I think that humility comes from four main sources: competitive perspective – there are other people just as good or better at what one does; cosmic/religious perspective – to the greatness of a deity/size of the universe, one’s individual greatness is as nothing; the understanding that there’s always room for improvement – no one is perfect; and frequency of failure – successful people often fail far more frequently than so-called “failures.”
I’ve felt for a while that I’ll be able to move forward faster in my life if I find humility, so I’ve been searching for it, and I think that I’ve finally found it thanks to the fourth cause of humility – frequency of failure. I’m now an academic coach - what most people call a tutor – and, boy, have I found humility. Most days, even if I understand perfectly the subject matter that I’m teaching, I leave my sessions wondering if I’ve done even the slightest bit of good and wondering if I’ve communicated effectively. Sure, I’ve had a moment of triumph - I found out that one of my students got a B on his Spelling test when he hadn’t passed a single one to that point. Even so, doubts like the following constantly run through my head: “I have six students, and it’s about to be seven. I surely can’t feel that one success with one student means that I’m succeeding with them all. How do I know if I’m doing them any real good? Can’t the rate of improvement always be a little bit higher? Am I moving too fast?
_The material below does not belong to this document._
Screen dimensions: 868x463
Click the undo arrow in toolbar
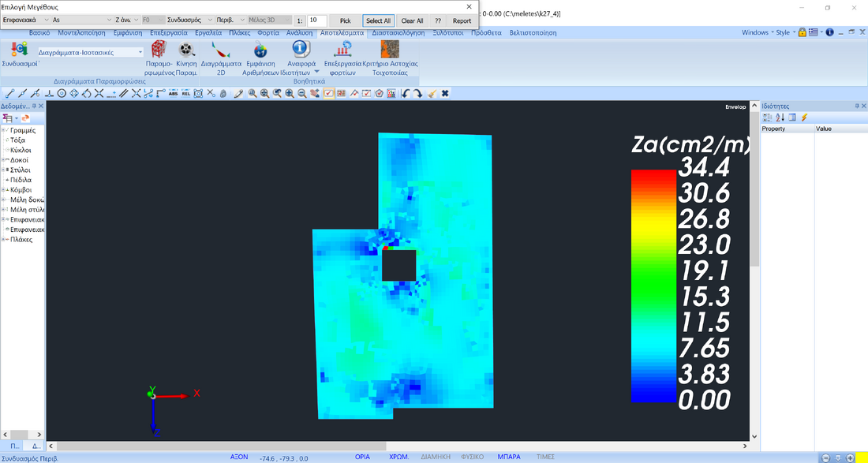(x=406, y=93)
The frequency of failure truly hits home as I practice piano daily. I focus on playing all the notes at the right times, try to balance the volume in both hands, yet I still make hundreds of little mistakes in the hour or so that I practice. Coaching academics gives me so much opportunity to fail. I think, then, that the success is in learning. Success is understanding that failure never has to stop motion. My communications instructor during college says, “Just work to post quality content. Do nothing more. Just try to post quality content.” So, that’s what I try to do with my blog, tweets, with anything that I post on Facebook, with any comment that I make on the radio, and what I do when I try to write songs.
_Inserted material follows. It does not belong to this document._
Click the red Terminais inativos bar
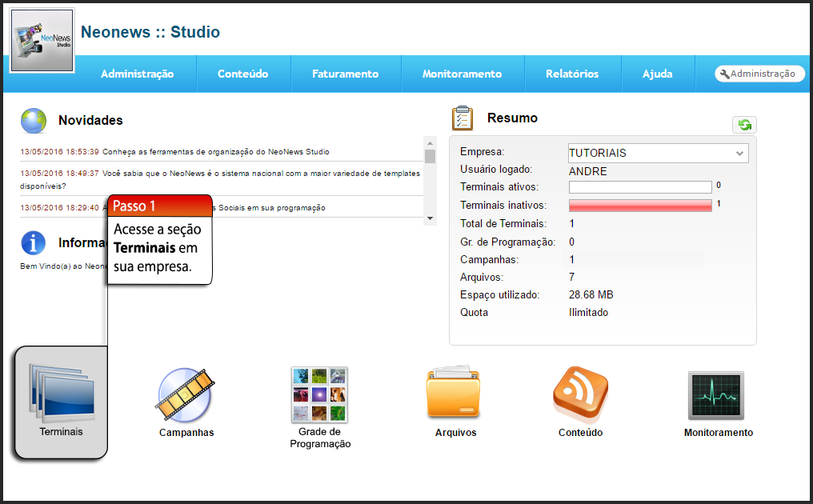The height and width of the screenshot is (504, 813). click(x=639, y=206)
In my efforts to post quality content, I fail so much. I could always say something a little bit better or find a clearer or briefer way to express my thoughts, but I have to fail. I have to fail before I can succeed; and, no matter how much I succeed, more failures wait to creep up and bite me. I was teaching voice lessons to a group of wonderful ladies. Yet, one by one, they dropped out. It’s most likely that they really have just gotten too busy, but I still can’t help but feel that if I’d made the product attractive enough that they’d have found time to continue. It’s not like we didn’t have fun, and they certainly produced more quality sound as we went along, and it’s not like they stopped lessons right after starting. If I ever get to teach voice lessons again, though, I’ve certainly learned what I’ll do differently, even if I never get to work with those ladies again. The loss of the opportunity feels like a very humbling failure.